Universities Superannuation Scheme (USS) has recently kicked off a project to develop “decision-useful” climate scenarios.

The move comes amid criticism that pension funds and consultants are using unfit models to assess the potential impact of climate change on portfolio returns, raising questions about prudence, fiduciary duty and asset owners’ ability to meet their net zero pledges.

The £90bn (€104bn) UK pension fund is working with academics at the University of Exeter to establish an “approach to climate scenario analysis that integrates a deep understanding of climate science with its interaction with macroeconomic and financial markets outcomes over different time horizons,” according to its latest TCFD report.

Today, the University of Exeter added to the growing pile of criticism being levelled at industry practice, publishing a report that urges UK pension funds, who are required to conduct climate scenario analysis under recently-introduced regulation, to rethink their approach.

Pension funds’ strategic allocations are ”backward-looking”

The paper suggests that pension funds’ strategic asset allocation decisions are underpinned by a backward-looking Capital Asset Pricing Model that predicts future returns based on past performance. This approach, which the authors describe as having “simply become ‘the way we take decisions around here’” for pension funds’ advisers, is not able to adequately incorporate forward-looking climate risks, it warns.

In addition, the report highlights the fact that most climate scenario methodologies do not fully incorporate physical risks such as weather events, or the economic implications of geopolitical trends such as climate-driven migration and war.

“Many funds are now seeking to align their assets to a halving of greenhouse gas emissions before the decade is out,” noted Mike Clark, one of the paper’s authors. “Official scenarios offer next to no guidance on how to achieve that.”

This is the latest in a flurry of analysis focused on climate scenarios in recent weeks – all of it reaching scathing conclusions.

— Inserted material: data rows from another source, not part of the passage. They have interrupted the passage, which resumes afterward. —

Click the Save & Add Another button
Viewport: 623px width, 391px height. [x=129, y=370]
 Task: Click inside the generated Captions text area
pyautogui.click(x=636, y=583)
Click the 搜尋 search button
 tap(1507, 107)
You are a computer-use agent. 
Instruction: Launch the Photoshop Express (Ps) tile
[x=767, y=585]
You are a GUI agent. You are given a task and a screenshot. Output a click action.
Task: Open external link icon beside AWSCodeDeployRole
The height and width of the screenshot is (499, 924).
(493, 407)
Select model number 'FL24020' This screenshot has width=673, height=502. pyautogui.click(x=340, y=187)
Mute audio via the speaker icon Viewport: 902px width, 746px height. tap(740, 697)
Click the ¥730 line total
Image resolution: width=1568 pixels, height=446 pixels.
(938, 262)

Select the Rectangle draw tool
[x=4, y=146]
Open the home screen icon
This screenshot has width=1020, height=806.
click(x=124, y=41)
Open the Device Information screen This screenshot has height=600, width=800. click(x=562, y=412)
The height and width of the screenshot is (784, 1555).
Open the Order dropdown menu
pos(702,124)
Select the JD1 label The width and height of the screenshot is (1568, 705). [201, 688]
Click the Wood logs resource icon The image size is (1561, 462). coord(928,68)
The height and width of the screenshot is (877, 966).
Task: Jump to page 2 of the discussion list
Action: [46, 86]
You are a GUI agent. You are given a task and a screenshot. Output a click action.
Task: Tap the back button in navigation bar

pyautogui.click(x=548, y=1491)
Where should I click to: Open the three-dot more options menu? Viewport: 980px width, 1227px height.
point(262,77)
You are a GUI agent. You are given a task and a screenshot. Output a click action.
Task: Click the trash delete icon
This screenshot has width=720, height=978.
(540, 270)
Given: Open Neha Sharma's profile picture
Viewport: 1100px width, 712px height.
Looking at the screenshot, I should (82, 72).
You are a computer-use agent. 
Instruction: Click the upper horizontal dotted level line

Last month, the UK’s Institute and Faculty of Actuaries published research (also in partnership with Exeter University) arguing that “the results emerging from the [climate scenario] models are far too benign, even implausible in some cases”.

That paper showed that analysis commissioned by some UK asset owners had indicated that ‘hothouse’ temperature rises would not impact their portfolios dramatically, and in some cases would be better for returns than a climate transition.

Speaking on a podcast last month, Louise Davey, director for regulatory policy, analysis and advice at The Pensions Regulator in the UK, said: “If I was a trustee and I was being presented with a scenario as extreme as that, and being told it wasn’t going to have very much impact at all… that just instinctively doesn’t sound plausible, and I would want to make sure that I was given a real in-depth explanation of how that assessment has actually been made.”

Davey suggested that “trustees really need to be quizzing their advisers on the scenarios that are being put before them” in order to safeguard beneficiaries’ savings over coming decades.

She welcomed the recent attention on the topic, saying the new research “gives trustees more footing to really challenge their advisers, because that’s something we’re really keen that trustees are in a good position to do”.

Carbon Tracker’s critique of climate scenarios

Climate think-tank Carbon Tracker also published a critique of scenario models last month. In it, it warned that pension returns were at risk because advisers were not paying adequate attention to climate tipping points.

“Many pension funds use investment models that predict global warming of 2 to 4.3°C will have only a minimal impact on member portfolios, relying on economists’ flawed estimates of damages from climate change, which predicts that even with 5 to 7°C of global warming economic growth will continue,” Carbon Tracker’s researchers said, arguing that many funds defer responsibility for the results of scenario analysis to their consultants when, in reality, they “have a fiduciary duty to correct the erroneous predictions they have given their members”.

LGPS Central, the pension pool responsible for running the assets of a number of the local authority pension funds namechecked in the studies, did not respond to multiple requests for comment about the results of the scenario analysis they had commissioned on behalf of asset owners.

Climate scenario models need updating

Mercer, the consultant behind much of the analysis that’s been under scrutiny – and the only consultant to publicly disclose its methodology and assumptions – acknowledged that climate scenario models “are not perfect, and we know they’re not”, but insisted “they’re still helpful in informing decisions” if used alongside other types of analysis.

Speaking with IPE, Vanessa Hodge, who is responsible for sustainability integration at Mercer UK, said it was challenging to model the impact of climate on portfolios because “we just don’t know how it’s going to play out”. Embedding physical risks was a particular challenge, she added.

Last year, Mercer formed a partnership with climate data and software provider Ortec to enable it to update its models more regularly.

Mercer is opposed to any future regulatory interventions that would dictate climate pathways for scenario analysis.

“We do not want regulators to tell us to model one set of scenarios with prescribed assumptions and narratives, so everyone does the same set,” said Hodge. “We all know that they are wrong, in that we don’t know what the world is going to do. The more prescribed they are, the more wrong we’re all going to be collectively.”